Since this strategy involves "intercepting" HTTP request on the
fly, this type of proxy configuration is sometimes called an
"intercepting proxy" or a "forced proxy." Also, since the method
is transparent to users (i.e. they don't know it's happening), the
configuration is often called a "transparent proxy." This is the
term we will be using from now on in this document.
Before we go any further, let me clarify that a transparent proxy
is a limited solution with a number of technical drawbacks.
For one thing, only the ports you specifically redirect will be
affected. For instance, if your redirect port 80 (HTTP) to your
proxy server, all regular Web traffic will go through the proxy,
but all other types of traffic, such as email, ftp and telnet, will
continue to go directly to your Internet connection, bypassing the
In practice, that's probably not an issue since those other protocols
would not benefit much from a caching proxy and are not usually the
protocols you want to control and monitor anyway.
Another issue is that port HTTPS (secure HTTP) may not work
correctly if you intercept it since, as a secure protocol, it is
designed to defeat man-in-the-middle attacks, and an intercepting
proxy is precisely that.
There have also been other technical problems detected with
transparent proxies, especially when dealing with older browsers.
Without going into these details, let me simply say that while a
transparent proxy is very convenient, you should only consider it
if the alternative — configuring your client PCs manually
— is truly undesirable.
If you are still interested in setting up a transparent proxy, here
is how it's done.
Let's examine each step in greater detail.
For this example, we are going to assume you only wish to redirect
Web traffic (port 80) to the proxy server and not bother with the
other protocols. The method you will use to do this depends on
your network topology.
If your proxy server is a single-NIC machine on the same LAN as
your client workstations and under control of the same router (as
shown on the left),
then you will need to reconfigure this router to perform the port
redirection using the method appropriate to that device. In most
cases, you can customize the router settings through its Web-based
configuration interface by simply pointing your browser to it.
In this case, you may want to give your proxy server a static IP
address on your system to make it simpler to tell the router where
to redirect the Web requests from your LAN. Another method would
be to use the unique hardware address of its network card, but
that would be less flexible since your router configuration would have to
be updated if the hardware were ever upgraded or replaced.

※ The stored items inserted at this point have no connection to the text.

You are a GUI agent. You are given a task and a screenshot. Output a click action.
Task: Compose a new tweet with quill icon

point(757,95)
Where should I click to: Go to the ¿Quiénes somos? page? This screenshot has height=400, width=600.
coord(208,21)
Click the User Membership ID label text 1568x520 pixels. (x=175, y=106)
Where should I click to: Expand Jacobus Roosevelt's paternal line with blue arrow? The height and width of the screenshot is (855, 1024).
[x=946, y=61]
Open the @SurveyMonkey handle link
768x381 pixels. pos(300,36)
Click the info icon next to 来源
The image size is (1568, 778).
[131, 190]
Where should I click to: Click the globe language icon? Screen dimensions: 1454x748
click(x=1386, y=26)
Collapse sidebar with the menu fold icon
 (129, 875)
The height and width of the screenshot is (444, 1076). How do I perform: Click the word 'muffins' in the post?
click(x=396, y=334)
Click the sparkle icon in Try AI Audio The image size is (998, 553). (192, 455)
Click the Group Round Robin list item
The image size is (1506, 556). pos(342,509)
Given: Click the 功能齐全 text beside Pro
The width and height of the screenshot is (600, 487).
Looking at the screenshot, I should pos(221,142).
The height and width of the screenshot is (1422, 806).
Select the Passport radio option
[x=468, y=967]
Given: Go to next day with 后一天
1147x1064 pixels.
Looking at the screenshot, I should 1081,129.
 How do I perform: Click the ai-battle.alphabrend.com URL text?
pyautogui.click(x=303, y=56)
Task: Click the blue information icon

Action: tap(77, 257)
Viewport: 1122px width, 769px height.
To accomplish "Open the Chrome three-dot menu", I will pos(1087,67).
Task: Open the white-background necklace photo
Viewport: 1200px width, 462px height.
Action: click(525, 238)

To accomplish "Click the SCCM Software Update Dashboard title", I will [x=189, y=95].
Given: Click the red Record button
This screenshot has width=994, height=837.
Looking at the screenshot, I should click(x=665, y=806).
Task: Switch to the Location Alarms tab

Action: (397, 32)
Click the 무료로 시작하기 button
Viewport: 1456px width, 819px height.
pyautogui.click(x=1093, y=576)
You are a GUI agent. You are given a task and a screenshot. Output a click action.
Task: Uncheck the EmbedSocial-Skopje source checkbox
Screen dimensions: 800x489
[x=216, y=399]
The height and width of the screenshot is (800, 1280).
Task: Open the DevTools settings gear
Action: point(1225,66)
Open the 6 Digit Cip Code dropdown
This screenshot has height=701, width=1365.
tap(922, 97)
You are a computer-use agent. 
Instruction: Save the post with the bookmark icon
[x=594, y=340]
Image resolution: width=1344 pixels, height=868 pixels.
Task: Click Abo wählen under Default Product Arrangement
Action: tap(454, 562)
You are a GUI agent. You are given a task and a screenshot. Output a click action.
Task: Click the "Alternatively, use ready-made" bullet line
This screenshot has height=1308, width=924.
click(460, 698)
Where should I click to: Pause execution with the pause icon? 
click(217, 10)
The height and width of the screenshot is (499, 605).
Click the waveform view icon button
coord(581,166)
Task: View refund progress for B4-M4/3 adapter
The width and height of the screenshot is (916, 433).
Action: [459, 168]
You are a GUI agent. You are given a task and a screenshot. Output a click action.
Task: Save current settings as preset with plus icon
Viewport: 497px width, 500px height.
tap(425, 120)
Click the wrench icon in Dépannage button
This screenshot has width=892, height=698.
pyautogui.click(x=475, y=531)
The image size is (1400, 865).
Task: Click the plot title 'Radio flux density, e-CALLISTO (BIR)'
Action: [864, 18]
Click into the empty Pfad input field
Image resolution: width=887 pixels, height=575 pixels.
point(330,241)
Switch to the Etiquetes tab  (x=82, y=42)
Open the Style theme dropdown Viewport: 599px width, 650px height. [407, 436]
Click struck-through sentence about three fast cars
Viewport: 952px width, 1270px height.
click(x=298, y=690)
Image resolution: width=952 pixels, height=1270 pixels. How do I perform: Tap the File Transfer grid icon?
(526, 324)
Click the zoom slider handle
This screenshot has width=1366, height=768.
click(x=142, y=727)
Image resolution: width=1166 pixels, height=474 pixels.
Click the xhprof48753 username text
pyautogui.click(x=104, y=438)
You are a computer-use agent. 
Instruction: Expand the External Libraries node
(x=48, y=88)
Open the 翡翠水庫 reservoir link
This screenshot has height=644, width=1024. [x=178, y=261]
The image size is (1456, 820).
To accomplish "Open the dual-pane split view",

Let's assume our LAN uses the 192.168.1.xxx address
block and that we have configured our proxy server with a static
address of 192.168.1.200. We would then access the configuration
menu of the router and tell it to redirect all traffic for port 80
cming from our LAN to 192.168.1.200, port 3128.
Some routers may not have the
ability to redirect one port to a different port on another
machine, so you may have to upgrade your router if that's your
On the other hand, if your topology involves using the Squid server
as your firewall (as shown on the right), then you will need to
modify your firewall setting in Linux to redirect traffic from your
LAN for port 80 to the local machine, port 3128.
On modern Linux
distributions (i.e. kernel 2.6), this can be done with these two
instructions (entered as root):
echo 1 > /proc/sys/net/ipv4/ip_forward
iptables -t nat -A PREROUTING -p tcp --dport 80 -j REDIRECT --to-port 3128
The first line enables packet forwarding on the system; this is
required in order to perform any kind of port redirection.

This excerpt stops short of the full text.